Aros has been driving a cab in Tucson since the early 1980s when drivers were part of Teamsters Local 310, before federal deregulation entered the picture in 1982. Deregulation forced unions out of the cab business and allowed companies to go from hiring drivers as employees to hiring them as independent contractors.

Aros said he believes the independent-contractor status violates certain aspects of Arizona law. For example, Aros said that companies cannot require that independent contractors work exclusively for them, because if it is required, then they must be considered employees.

If Yellow Cab terminated Kroh based on his starting the dispatch business, the company is violating state law, according to Aros. He said the law requires that employers not provide tools to independent contractors. Therefore, the dispatch equipment in each cab could be in violation of the law, he said.
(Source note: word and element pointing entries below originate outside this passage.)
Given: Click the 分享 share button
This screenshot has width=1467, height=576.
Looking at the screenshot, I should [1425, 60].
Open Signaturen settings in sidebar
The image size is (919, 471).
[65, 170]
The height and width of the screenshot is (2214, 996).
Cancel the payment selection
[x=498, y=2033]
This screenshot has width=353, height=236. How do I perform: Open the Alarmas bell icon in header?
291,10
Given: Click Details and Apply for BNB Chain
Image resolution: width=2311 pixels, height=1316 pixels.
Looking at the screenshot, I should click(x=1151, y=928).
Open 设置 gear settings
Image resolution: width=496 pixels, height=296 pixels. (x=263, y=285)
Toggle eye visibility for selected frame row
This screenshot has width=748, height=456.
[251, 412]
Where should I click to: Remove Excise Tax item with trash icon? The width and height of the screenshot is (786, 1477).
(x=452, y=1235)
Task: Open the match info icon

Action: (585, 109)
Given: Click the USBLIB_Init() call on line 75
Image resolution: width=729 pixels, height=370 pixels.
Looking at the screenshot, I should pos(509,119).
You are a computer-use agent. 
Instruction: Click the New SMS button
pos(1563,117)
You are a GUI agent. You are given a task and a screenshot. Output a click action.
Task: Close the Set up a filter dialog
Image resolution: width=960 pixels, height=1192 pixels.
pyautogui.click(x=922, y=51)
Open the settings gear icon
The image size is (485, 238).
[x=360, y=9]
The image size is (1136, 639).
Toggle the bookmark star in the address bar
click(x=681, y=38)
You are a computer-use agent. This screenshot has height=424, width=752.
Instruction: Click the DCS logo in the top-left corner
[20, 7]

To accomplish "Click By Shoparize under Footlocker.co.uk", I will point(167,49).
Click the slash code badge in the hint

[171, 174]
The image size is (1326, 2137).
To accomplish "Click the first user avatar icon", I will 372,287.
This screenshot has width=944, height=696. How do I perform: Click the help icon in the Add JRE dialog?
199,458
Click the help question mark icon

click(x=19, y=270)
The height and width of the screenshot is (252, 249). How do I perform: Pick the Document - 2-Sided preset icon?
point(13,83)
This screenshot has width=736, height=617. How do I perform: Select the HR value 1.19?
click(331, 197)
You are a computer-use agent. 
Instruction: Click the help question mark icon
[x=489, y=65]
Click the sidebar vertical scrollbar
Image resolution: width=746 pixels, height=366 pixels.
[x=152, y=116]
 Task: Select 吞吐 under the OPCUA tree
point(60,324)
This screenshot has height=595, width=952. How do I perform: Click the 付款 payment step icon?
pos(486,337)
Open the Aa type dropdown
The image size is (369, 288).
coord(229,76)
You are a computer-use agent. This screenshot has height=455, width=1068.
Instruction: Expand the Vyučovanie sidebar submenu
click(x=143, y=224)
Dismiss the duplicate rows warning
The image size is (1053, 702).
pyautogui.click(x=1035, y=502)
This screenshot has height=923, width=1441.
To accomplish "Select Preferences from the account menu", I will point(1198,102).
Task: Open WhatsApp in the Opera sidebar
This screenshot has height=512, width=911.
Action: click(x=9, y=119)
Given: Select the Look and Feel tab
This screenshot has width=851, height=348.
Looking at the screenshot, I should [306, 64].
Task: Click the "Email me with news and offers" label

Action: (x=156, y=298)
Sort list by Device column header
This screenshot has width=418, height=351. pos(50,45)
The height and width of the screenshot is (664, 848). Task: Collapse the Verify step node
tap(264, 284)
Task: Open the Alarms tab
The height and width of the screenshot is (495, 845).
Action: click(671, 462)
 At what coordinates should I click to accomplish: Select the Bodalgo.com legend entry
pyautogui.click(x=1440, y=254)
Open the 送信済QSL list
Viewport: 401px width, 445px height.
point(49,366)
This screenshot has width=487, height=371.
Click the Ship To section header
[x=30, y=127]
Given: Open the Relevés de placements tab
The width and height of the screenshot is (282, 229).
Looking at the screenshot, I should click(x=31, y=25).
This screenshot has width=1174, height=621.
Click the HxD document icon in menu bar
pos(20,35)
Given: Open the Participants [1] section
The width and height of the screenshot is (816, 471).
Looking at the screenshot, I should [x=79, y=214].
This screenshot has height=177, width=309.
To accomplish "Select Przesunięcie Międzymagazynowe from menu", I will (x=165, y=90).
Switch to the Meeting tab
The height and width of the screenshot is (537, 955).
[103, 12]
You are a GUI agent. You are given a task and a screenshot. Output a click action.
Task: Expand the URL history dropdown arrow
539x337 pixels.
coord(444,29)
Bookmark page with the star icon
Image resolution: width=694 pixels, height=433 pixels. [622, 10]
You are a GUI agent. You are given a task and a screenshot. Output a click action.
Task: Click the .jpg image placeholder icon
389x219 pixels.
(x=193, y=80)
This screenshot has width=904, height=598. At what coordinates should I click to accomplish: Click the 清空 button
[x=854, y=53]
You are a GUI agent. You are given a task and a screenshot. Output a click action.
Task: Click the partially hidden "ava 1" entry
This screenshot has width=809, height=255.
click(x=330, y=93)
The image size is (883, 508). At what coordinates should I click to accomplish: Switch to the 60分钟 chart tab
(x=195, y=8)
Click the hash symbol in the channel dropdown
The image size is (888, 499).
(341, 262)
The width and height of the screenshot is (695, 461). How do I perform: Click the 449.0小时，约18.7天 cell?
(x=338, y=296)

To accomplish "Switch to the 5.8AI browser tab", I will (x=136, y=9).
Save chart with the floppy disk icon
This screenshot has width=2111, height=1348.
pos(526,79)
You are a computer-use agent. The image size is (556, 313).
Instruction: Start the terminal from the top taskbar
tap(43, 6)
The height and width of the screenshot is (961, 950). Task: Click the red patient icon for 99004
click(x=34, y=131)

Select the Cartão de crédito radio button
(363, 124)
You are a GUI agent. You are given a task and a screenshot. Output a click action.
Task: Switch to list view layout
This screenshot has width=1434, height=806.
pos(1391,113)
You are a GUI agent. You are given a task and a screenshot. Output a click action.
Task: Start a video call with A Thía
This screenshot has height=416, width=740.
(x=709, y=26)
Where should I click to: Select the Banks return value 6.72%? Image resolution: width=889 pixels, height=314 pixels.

Deregulation has also led to an increase in the number of cabs on Tucson's streets, according to Kroh and Aros, who estimated there are close to 200 now. Their estimate includes gypsy cabs driven by people who use their own vehicles, and small companies not associated with Tucson's biggest cab companies, including Yellow Cab and Discount.

In 1982, Tucson cab drivers organized and filed a complaint with the National Labor Relations Board. Although the drivers lost, Aros said the complaint "scared" cab companies into making changes. Before the changes, cabbies weren't told the location of the fare and the destination until after accepting the fare.

The companies acquiesced and began giving drivers more details.

"That helped," Aros said.

But 2 1/2 years ago, Yellow Cab took the old dispatch equipment out of its cars and replaced it with a computer-based system that Aros and Kroh believe was put in to better control drivers' actions and fare selection.

Aros explained that when drivers sign their contracts, certain attributes are entered in the dispatch system that filter the kinds of calls drivers agree to take. Some drivers, for instance, want only cash calls. Others decline medical-transportation calls, paid through a state-voucher system, because they don't pay as much as regular calls. Others want lots of airport calls.

"But airport calls are listed under the same attribute as vouchers," Aros said. "If I want airport calls, then I have to take vouchers.

"When it comes to gas and time, it's better for me to sit and wait an hour for one cash call then go out for two voucher calls. I make more."

The other issue is a drivers' queue set up in the system. If a driver is on the westside of town and rejects a call for a voucher pickup on the eastside, he is placed at the end of the line and may wait hours for another call.

And once a driver rejects 17 voucher calls, Kroh said, the driver is suspended. "It's all set up to make sure drivers take voucher calls. It's the mainstay for Yellow Cab," he said.

Aros said it may be time to ask the National Labor Relations Board to intervene again. One glimmer of hope for local drivers is a 2008 ruling by the 9th U.S. Circuit Court of Appeals supporting an NLRB decision that taxi drivers in Oakland, Calif., were company employees, not independent contractors. The ruling allowed them to seek union representation.

"Part of the challenge is how the public sees us," Aros said. "There isn't a high opinion of cab drivers. But really, we're no different than the person who works in a hospital or drives a bus, yet we're not given the same respect."